═══ Raw data ═══
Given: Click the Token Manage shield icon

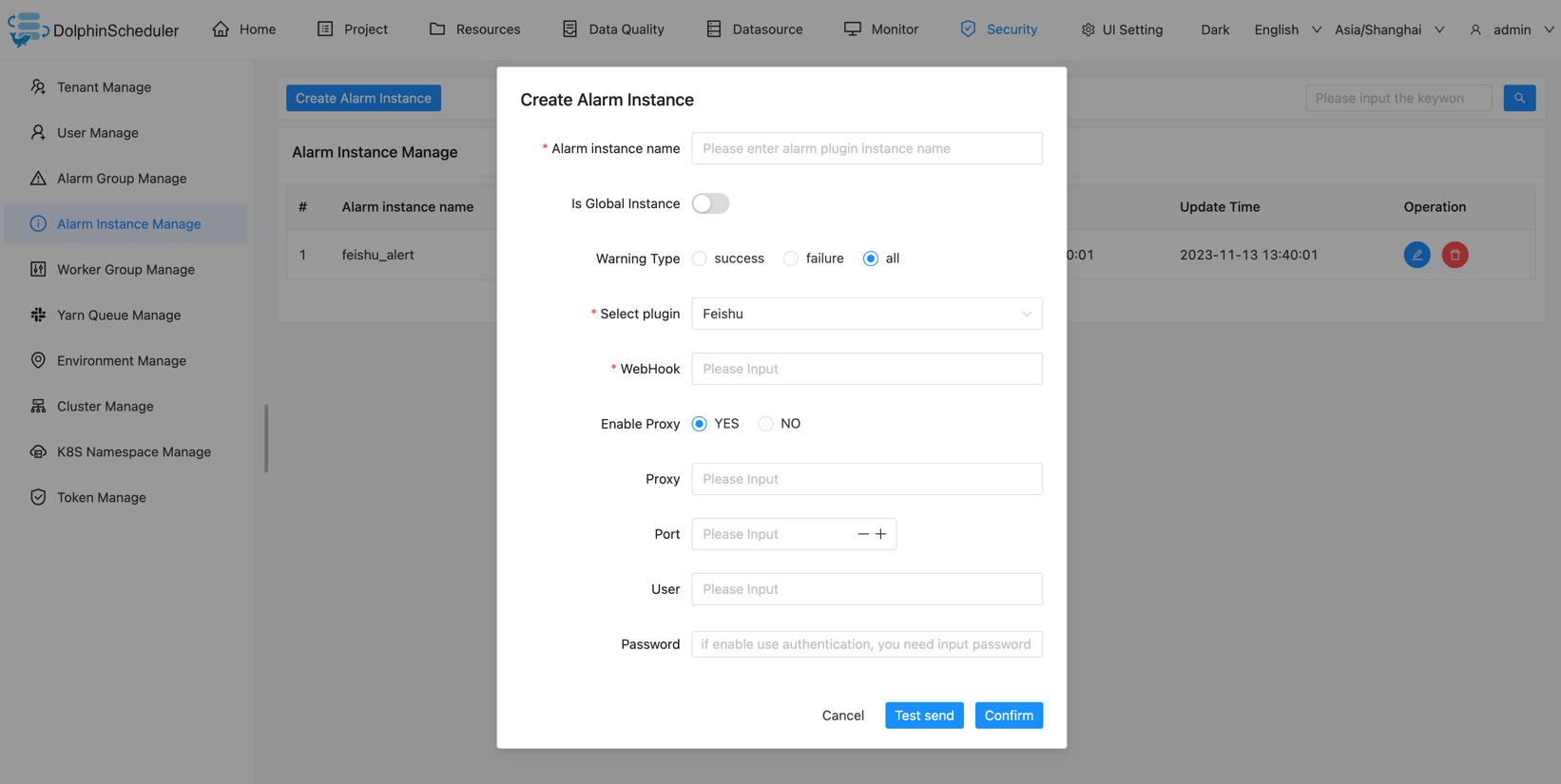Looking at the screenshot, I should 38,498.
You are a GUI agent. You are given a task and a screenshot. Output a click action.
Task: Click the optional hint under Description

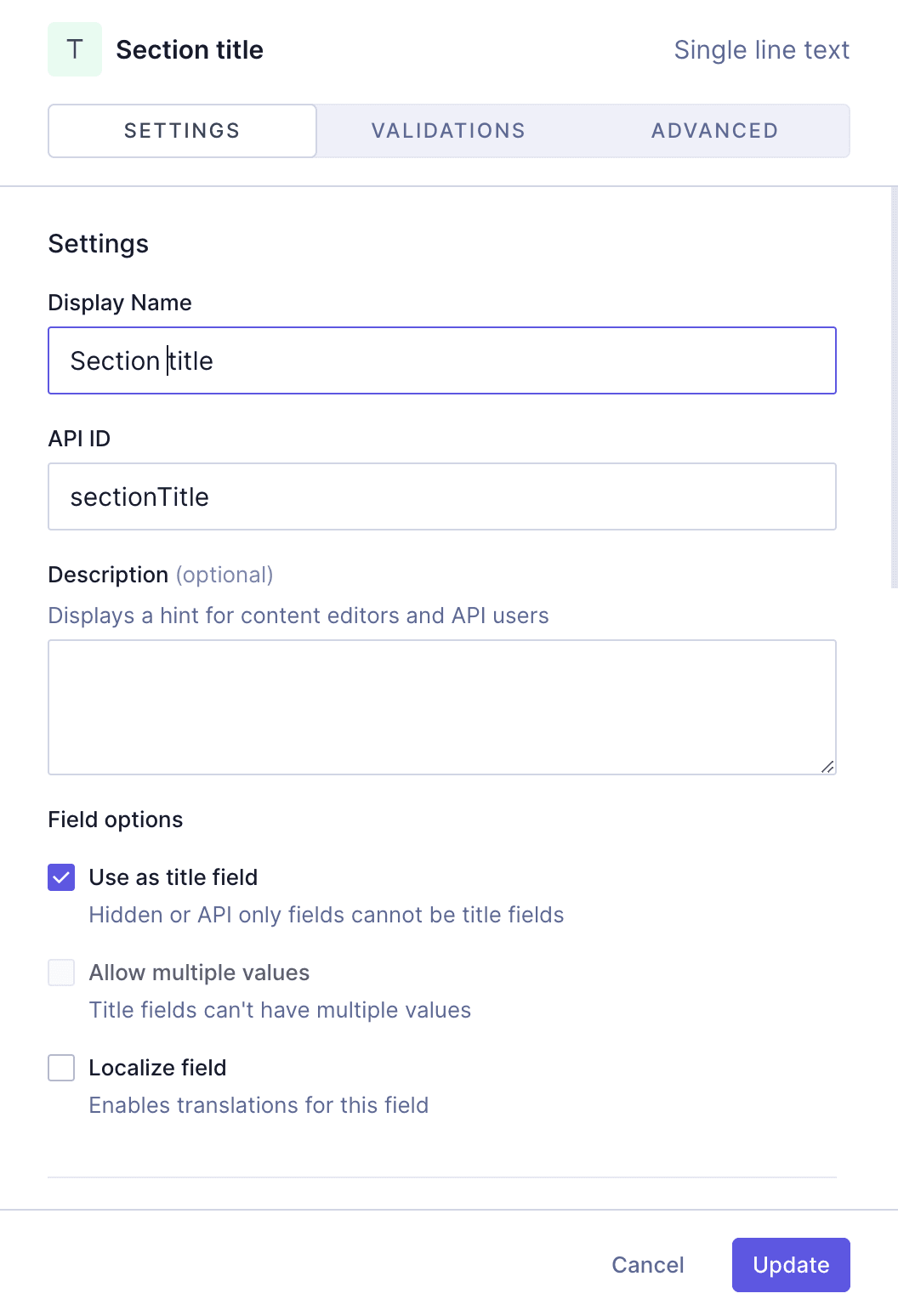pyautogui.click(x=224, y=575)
═══
Repeat the entries exactly as they are given, leaving out each image.

Given: Click the Token Manage shield icon

Looking at the screenshot, I should 38,498.
You are a GUI agent. You are given a task and a screenshot. Output a click action.
Task: Click the optional hint under Description

pyautogui.click(x=224, y=575)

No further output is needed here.